Spark 3.0 is a major release of Apache Spark framework. It’s been in preview from last December and going to have a stable release very soon. As part of major release, Spark has a habit of shaking up API’s to bring it to latest standards. There will be breaking changes also in these API’s. One of such API is Data source V2 API.

Data Source V2 API, a new data source API for spark, was introduced in spark 2.3. Then it’s been updated in spark 2.4. I have written detailed posts on same here.

This API is going to be completely changed in Spark 3.0. Spark rarely change an API this frequently in between releases. But as data source are heart of the framework, they are improved constantly. Also in spark 2.4, these API’s were marked evolving. This means they are meant to be changed in future.

The usage of the data sources have not changed in 3.0. So if you are a user of the third party data sources you don’t need to worry. These changes are geared mainly towards the developer of these sources. Also all the sources written V1 API going to work even in 3.0. So if your source is not updated, no need to panic. It’s going to work without latest optimisations.

These new changes in V2 API brings more control to data source developer and better integration with spark optimiser. Moving to this API makes third party sources more performant. So in these series of posts I will be discussing the new Data source V2 API in 3.0.

This is the second post in the series where we discuss about different interfaces to read data in V2 API.You can read all the posts in the series here.

Java Interfaces

One of the characteristics of V2 API’s is it’s exposed in terms of Java interfaces rather than scala traits. The primary reason for this is better interop with Java.

The below are the basic interfaces to read the data in V2 API.


TableProvider trait signifies it’s a source which can read or write a table. Here table is a structured dataset. The below are the methods

def inferSchema(caseInsensitiveStringMap: CaseInsensitiveStringMap): StructType

def getTable(structType: StructType, transforms: Array[Transform], map: util.Map[String, String])

The methods are

  • inferSchema - The method takes parameter from user and tries to infer the schema

  • getTable - This is used for loading table with user specified schema and other transformations.


Table is an interface representing a logical structured data set of a data source. It exposes below three methods

def name:String

def schema:StructType

def capabilities: TableCapability

The different methods are

  • name : A name to identify the table.

  • schema : Table Schema. An empty schema can be returned if schema inference needed.

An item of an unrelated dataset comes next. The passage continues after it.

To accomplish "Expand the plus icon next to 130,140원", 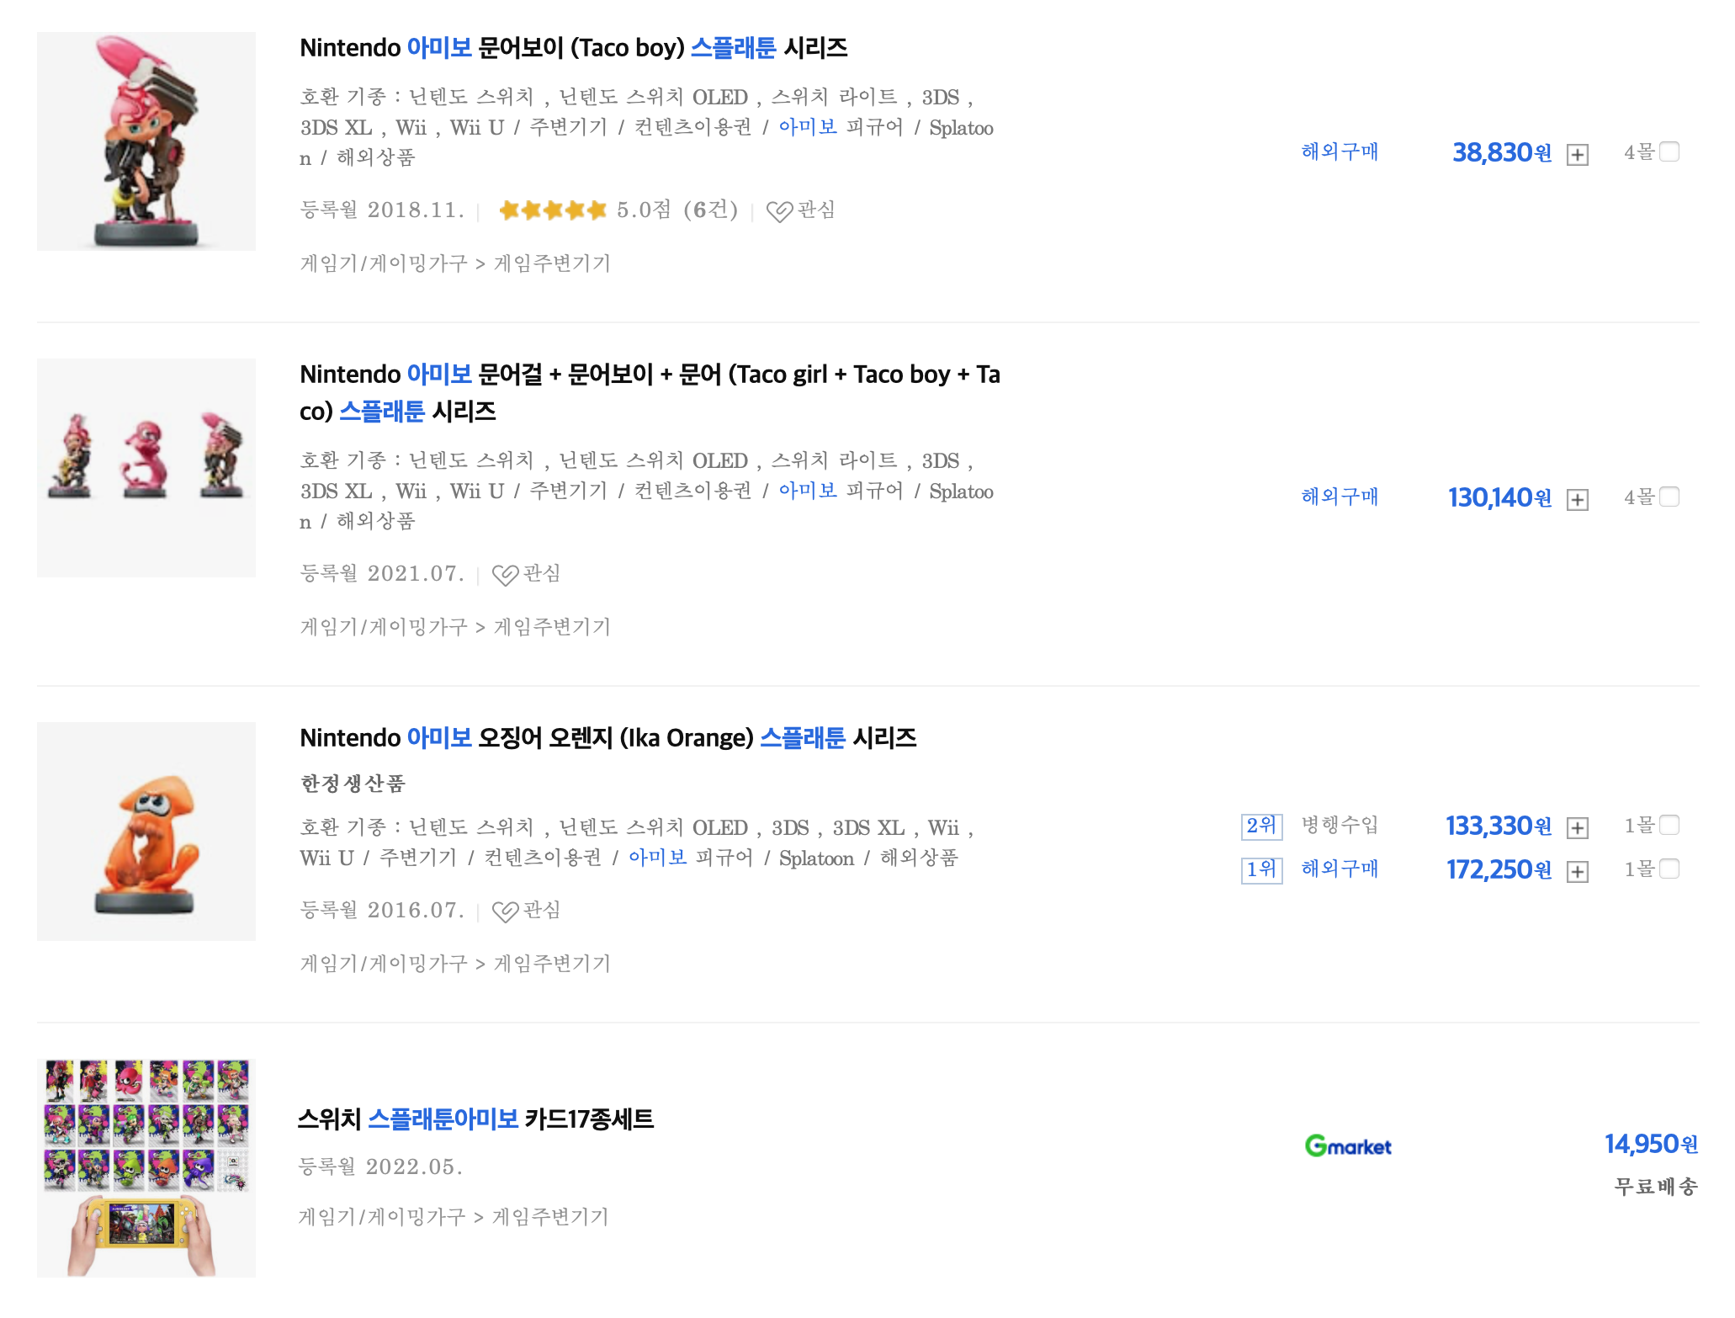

  • capabilities : Capabilities exposed by the table. This is one of the unique feature added in spark 3.0. This allows to specifying what kind of operation table supports. Some capabilities like BATCH_READ, BATCH_WRITE. This helps spark to verify these before attempting to run the operations.


This interface indicates that source supports read. This has one abstract method that needs to be overridden.

def newScanBuilder(options: CaseInsensitiveStringMap): ScanBuilder 


An interface for building Scan. This interface can mix with filter push down to keep the needed information to push the filters to readers. The exposed abstract methods are

 def build(): Scan 


Logical representation of a data source scan. This interface is used to provide logical information, like what the actual read schema is. This is a common scan for all different scanning like batch, micro batch etc. The needed methods to be overridden are

 def readSchema(): StructType

 def toBatch: Batch

The methods are

  • readSchema - The actual schema of the source. This may look like repetitive from Table interface. The reason it is repeated because, after column pruning or other optimisation the schema may change or we may need inference of schema. This method returns actual schema of the data where as the Table one returns the initial schema.

  • toBatch - This method needs to be overridden to indicate that this scan configuration should be used for batch reading.


A physical representation of a data source scan for batch queries. This interface is used to provide physical information, like how many partitions the scanned data has, and how to read records from the partitions.

The methods that need to be overridden are

def planInputPartitions(): Array[InputPartition] 

def createReaderFactory(): PartitionReaderFactory 

The methods are

  • planInputPartitions : List of partitions for the table. This number decides number of partitions in Dataset.

  • createReaderFactory : Factory to create the readers


It’s a factory class to create actual data readers. The data reader creation happens on the individual machines. It exposes single method.

 def createReader(partition: InputPartition): PartitionReader[InternalRow]

As the name suggest, it creates data reader.


Finally we have the interface which actually reads the data. The below are methods

def next : Boolean

def get : T

def close() : Unit

As you can see from interface, it looks as simple iterator based reader. Currently T can be only InternalRow.



In this post we discussed some of the important interfaces from data source V2 API for reading data. You can see how this API is much different than earlier API.